I recently had to explain how the basic axioms in Simpson's Subsystems of Second Order Arithmetic were interpretable in Robinson's Q. Most of the axioms are actually the same, except that Simpson includes an ordering relation $\lt$ with the axioms $$\lnot(m \lt 0)$$ and $$m \lt n + 1 \leftrightarrow m \lt n \lor m = n.$$ (Perhaps I shouldn't call it an "ordering relation" since the axioms are too weak to prove that it is transitive.) Though some flavors of Robinson's Q include an ordering relation, it is usually simply defined in terms of addition. In my explanation, I instinctively defined $m \lt n$ to mean $\exists k(n = m + (k + 1))$ and proceeded to show that this relation satisfies Simpson's two axioms.

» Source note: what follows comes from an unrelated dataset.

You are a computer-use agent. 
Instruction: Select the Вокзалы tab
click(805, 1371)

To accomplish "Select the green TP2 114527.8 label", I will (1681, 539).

I later tried to find a reference for this simple fact. To my dismay, it appears that the usual way to define the ordering relation in Robinson's Q is the other way around. For example, Hájek and Pudlák define $m \leq n$ as $\exists k(n = k + m)$ in Metamathematics of First-Order Arithmetic. Sadly, this variant doesn't work for the purpose above. In fact, I've convinced myself that while they all satisfy the first axiom, mine is essentially the only variation on the theme that satisfies the second axiom.
I haven't checked every source but I haven't found any that use my version of the ordering relation. This is not a serious problem since all variants work equally well for the ordering of standard natural numbers and all variants agree once a very mild amount of induction is added to the picture. Nevertheless, I'm puzzled:
- Is there any source that uses my definition of the ordering relation?
- Is there any technical reason to prefer the other way of defining the ordering relation?